**Given text**.
[Start of Attachment]

We do not earn our salvation or even maintain our standing before God. Rather this commandment now becomes a way to honor the One who saved us and testify of his goodness out of love. Because of what Christ has done, stony hearts that formerly suppressed the truth have been replaced with hearts of flesh that learn to love God and his Word. The Holy Spirit is at work, changing our desires and renewing our minds to esteem others in our attitudes and speech. And when we do sin, we can run to Christ as our only hope.
At face value, the 9th commandment could be read as merely a prohibition against committing perjury or lying under oath. However, this commandment encompasses so much more. According to both the Westminster Shorter and the Baptist catechisms, “The ninth commandment requires the maintaining and promoting of truth between man and man, and of our own and our neighbor’s good name, especially in witness bearing.” This “promoting of truth” is fleshed out even further in Q&A 144 and 145 of the Westminster Larger Catechism (WLC), which discuss the duties required and sins prohibited by this commandment. It leaves no stone unturned regarding the thoughts and heart motives that fuel our speech in addition to the actual words themselves. “For out of the abundance of the heart his mouth speaks.” (Luke 6:45) We will also stand before God on judgment day and give an account for every idle word, which is convicting and sobering. (Matt. 12:36)
When I first read these sections in the WLC, I immediately thought of the toxicity of social media and the ease with which fake news is spread far and wide. If there ever was an environment that spurned the 9th commandment and encouraged its breaking, this is it. But while it is easy to point the finger out there, I need to ask myself, not if, but where have I broken the 9th commandment? Are my words motivated by a desire for my neighbor’s best, or am I cold and indifferent? Are my assessments impartial with every attempt to portray the situation as accurately as possible to the best of my ability, or are they biased to put myself and my interests in a more favorable light?

[End of Attachment]

**Collected material**.
[Start of Attachment]

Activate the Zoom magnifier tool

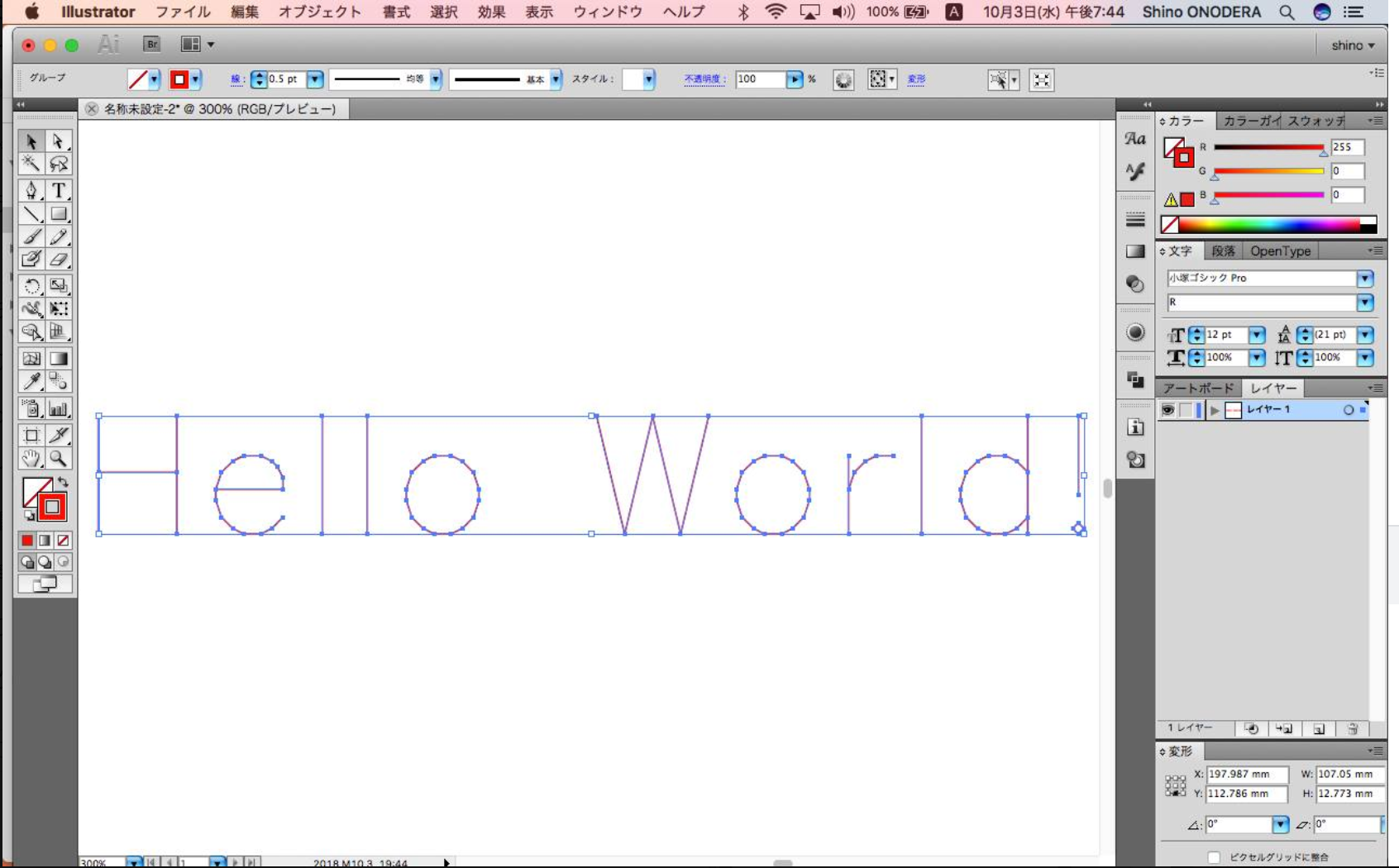pyautogui.click(x=58, y=459)
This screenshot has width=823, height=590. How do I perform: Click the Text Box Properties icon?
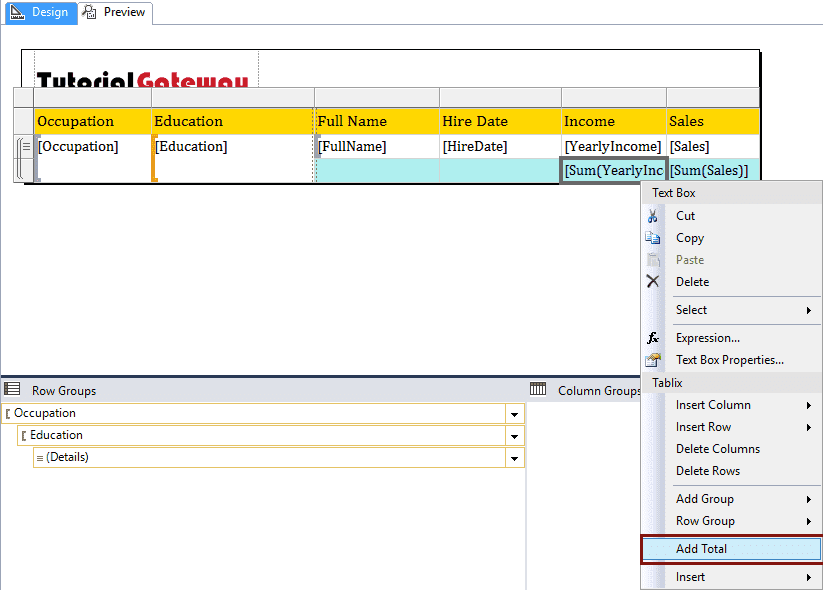click(x=653, y=359)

[End of Attachment]

**To do**.
In the text on the ninth commandment, which numbered Q&As of the Westminster Larger Catechism discuss the duties required and sins prohibited by that commandment?

**Exercise output**.
Q&A 144 and 145.